PROBLEM TO SOLVE ->
Decide whether each statement agrees with the passage below about Jack: 1. Jack was killed in Vietnam in 1967. 2. Buddy remembered Jack and the news of his death. 3. Buddy's grandmother stopped grieving after 25 years. Answer yes or no for each and quote the deciding words from the passage.

TEXT SECTION ->
----

Although my own family never lost a loved one in war, my childhood best friend, “Buddy,” did. His uncle Jack was killed in Vietnam in 1967. More specifically, Buddy’s mother — my “emergency backup mom” growing up — lost her kid brother in that war. She remains part of my life to this day.

Buddy was too young at the time to remember Jack or the news of his death. But Jack’s picture hung on the wall of their house, and his memory quietly lingered. The family held him in reverence.

Grandfather didn’t just want to remember Jack — he needed to believe his son’s sacrifice mattered.

As the 1970s turned into the 1980s, Jack began to feel like a figure from a distant past — rarely discussed except on Memorial Day and increasingly removed from the rhythm of everyday life.

Then, in the early 1990s, our two families planned a multigenerational beach vacation on the Gulf Coast. Buddy and I were now young adults. His grandparents — Jack’s parents — joined us from out of state.

In that rented beach house, I finally understood the depth of their loss.

Twenty-five years after losing his only son, Buddy’s grandfather still talked about Jack often. He told stories about Jack’s strength of character, his patriotism, and how much he would have loved to be with us. He said Jack would have been a great father. He wished Buddy had cousins — the kids Jack never lived to father — playing with us on the beach.

One morning, as Buddy, my dad, and I packed up for a fishing trip, Grandfather told us that Jack had loved to fish. He would have joined us, if only he could have.

Each night at supper, Grandfather bowed his head and thanked God for the years they had with Jack. He prayed that Jack would remain in God’s care until the family could one day be reunited in heaven.

He also talked about the war. About the helicopter shot down in Gia Dinh Province. About the impossible task of finding meaning in that loss. He didn’t just want to remember Jack — he needed to believe his son’s sacrifice mattered.

Buddy’s grandmother cried often during that trip. The grief never left her, not even after 25 years. It stayed with her until the day she died. I pray she and her husband are now reunited with Jack. Buddy’s mother still mourns the brother she lost 58 years ago.

We are blessed to live in a country where men like Jack give everything they have — willingly — for a cause greater than themselves. May God comfort those they left behind. And may He give us the wisdom and courage to build a world where fewer families must endure such loss.

----

DATA FOR ANALYSIS ->
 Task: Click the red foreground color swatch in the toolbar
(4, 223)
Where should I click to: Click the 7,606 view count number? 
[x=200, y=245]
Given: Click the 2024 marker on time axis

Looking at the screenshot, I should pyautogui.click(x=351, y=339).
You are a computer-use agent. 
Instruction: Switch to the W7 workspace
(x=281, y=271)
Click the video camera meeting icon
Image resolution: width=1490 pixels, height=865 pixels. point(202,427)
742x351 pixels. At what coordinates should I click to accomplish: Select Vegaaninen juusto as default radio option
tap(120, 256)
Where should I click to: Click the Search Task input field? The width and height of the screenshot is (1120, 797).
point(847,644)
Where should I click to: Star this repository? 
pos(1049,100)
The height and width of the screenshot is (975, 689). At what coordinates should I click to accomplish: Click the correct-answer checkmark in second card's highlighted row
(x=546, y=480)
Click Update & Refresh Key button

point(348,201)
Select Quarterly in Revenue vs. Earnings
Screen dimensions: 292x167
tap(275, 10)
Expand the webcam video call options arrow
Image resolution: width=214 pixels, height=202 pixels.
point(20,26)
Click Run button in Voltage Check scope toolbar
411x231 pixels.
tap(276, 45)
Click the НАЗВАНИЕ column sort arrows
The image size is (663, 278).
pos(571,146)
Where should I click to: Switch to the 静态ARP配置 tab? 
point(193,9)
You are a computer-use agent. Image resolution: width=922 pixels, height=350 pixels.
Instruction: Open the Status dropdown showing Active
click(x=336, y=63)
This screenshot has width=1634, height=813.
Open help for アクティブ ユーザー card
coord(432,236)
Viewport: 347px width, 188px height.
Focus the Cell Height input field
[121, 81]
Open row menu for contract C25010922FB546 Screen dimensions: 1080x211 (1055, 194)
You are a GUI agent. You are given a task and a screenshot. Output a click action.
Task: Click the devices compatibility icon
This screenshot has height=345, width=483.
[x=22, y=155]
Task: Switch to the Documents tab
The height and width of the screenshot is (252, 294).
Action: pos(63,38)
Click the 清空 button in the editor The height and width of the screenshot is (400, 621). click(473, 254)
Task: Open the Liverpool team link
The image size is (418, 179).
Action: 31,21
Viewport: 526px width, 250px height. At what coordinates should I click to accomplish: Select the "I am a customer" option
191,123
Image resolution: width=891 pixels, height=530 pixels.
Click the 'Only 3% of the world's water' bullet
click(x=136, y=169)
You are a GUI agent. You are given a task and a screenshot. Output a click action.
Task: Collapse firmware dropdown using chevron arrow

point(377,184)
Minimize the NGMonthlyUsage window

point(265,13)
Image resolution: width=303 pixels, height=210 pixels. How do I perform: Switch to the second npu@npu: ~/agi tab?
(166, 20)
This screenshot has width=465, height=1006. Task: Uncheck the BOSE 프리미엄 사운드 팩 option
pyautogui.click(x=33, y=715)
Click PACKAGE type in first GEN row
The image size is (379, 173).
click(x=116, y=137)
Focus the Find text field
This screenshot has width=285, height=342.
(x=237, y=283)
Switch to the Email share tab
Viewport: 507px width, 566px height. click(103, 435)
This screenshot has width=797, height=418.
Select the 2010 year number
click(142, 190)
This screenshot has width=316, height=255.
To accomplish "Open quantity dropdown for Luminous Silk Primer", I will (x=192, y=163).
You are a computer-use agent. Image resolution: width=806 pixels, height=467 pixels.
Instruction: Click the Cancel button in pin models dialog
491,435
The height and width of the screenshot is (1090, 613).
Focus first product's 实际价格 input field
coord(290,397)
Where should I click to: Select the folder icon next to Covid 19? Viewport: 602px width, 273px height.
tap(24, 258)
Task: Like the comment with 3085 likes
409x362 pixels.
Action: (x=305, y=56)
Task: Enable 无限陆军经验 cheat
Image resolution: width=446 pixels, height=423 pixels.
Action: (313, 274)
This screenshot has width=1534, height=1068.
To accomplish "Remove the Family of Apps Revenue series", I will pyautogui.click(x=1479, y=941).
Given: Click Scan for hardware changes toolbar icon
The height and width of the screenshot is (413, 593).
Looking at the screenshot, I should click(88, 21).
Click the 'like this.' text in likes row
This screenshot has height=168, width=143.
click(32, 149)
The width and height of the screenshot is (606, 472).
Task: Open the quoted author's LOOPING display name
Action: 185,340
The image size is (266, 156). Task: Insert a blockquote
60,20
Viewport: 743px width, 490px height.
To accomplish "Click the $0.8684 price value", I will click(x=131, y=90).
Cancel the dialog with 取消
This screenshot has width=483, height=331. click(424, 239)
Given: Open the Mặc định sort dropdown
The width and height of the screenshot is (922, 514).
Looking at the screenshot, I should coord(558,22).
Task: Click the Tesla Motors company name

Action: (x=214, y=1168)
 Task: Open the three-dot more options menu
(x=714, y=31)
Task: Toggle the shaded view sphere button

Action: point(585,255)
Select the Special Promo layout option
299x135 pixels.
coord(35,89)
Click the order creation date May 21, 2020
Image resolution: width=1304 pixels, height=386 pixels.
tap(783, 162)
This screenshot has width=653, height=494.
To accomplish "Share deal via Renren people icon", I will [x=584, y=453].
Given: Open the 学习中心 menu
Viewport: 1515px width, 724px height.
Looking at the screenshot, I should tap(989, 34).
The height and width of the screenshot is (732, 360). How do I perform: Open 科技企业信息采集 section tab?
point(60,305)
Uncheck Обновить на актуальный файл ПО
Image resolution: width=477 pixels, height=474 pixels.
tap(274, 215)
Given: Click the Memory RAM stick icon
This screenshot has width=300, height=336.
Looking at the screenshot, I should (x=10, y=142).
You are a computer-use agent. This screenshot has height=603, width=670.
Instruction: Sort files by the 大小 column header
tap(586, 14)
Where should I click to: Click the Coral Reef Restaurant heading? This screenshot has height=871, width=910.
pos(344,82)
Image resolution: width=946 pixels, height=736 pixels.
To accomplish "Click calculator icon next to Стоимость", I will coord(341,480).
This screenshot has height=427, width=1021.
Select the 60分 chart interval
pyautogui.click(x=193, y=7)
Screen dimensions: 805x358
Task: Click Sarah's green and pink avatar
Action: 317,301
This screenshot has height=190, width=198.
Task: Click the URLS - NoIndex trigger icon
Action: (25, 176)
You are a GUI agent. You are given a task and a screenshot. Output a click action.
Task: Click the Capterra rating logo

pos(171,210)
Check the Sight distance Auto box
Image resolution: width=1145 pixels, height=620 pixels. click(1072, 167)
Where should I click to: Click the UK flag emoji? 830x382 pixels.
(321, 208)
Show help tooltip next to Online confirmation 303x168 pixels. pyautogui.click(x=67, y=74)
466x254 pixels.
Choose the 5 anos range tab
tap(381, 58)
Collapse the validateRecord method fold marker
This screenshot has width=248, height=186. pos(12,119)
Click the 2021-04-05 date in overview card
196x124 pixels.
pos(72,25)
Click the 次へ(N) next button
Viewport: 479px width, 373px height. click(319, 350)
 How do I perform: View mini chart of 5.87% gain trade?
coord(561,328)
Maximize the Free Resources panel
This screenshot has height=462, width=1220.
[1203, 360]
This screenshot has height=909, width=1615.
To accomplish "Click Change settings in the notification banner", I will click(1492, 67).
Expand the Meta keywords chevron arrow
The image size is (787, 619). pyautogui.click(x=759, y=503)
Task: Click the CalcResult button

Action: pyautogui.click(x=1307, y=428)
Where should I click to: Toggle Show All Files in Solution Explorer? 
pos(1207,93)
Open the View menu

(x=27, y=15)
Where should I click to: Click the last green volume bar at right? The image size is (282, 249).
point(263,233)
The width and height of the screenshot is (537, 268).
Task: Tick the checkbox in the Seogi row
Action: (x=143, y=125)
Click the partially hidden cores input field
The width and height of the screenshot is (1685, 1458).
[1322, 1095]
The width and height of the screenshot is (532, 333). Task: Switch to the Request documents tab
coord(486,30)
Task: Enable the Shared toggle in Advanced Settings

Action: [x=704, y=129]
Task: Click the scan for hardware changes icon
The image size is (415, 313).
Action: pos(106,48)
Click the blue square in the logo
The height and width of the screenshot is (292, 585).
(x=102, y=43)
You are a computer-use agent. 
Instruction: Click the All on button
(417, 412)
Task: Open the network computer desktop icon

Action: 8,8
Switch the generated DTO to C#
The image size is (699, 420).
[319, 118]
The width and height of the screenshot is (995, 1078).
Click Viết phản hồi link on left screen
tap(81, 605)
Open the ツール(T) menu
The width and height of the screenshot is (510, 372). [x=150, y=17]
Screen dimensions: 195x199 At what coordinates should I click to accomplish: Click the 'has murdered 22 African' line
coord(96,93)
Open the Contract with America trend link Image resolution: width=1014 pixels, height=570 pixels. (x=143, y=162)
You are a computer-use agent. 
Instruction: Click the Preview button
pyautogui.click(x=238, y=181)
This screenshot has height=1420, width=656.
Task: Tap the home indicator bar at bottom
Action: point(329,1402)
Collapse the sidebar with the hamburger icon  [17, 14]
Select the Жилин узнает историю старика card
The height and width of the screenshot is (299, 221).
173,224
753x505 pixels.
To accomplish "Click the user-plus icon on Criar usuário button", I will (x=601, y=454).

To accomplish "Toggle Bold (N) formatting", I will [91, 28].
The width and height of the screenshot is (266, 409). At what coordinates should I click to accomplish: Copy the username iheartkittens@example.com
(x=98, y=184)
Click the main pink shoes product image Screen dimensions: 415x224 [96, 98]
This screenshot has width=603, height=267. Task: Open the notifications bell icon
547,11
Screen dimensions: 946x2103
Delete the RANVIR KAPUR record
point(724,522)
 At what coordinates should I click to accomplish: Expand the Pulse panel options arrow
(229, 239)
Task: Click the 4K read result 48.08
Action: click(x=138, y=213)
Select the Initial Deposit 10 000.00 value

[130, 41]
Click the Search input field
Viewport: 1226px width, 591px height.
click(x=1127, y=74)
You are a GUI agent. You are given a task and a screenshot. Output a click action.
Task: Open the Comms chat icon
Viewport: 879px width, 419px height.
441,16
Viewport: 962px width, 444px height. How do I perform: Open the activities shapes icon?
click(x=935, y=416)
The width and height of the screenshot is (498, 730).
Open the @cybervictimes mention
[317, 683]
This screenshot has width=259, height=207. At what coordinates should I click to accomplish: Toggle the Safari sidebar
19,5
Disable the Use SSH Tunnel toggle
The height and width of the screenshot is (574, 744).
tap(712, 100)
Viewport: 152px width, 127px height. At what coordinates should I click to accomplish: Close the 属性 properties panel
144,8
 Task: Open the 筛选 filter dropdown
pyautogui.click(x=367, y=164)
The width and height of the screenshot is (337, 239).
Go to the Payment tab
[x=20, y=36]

----

TASK RESULT ->
1. Yes: "His uncle Jack was killed in Vietnam in 1967."
2. No: "Buddy was too young at the time to remember Jack or the news of his death."
3. No: "The grief never left her, not even after 25 years."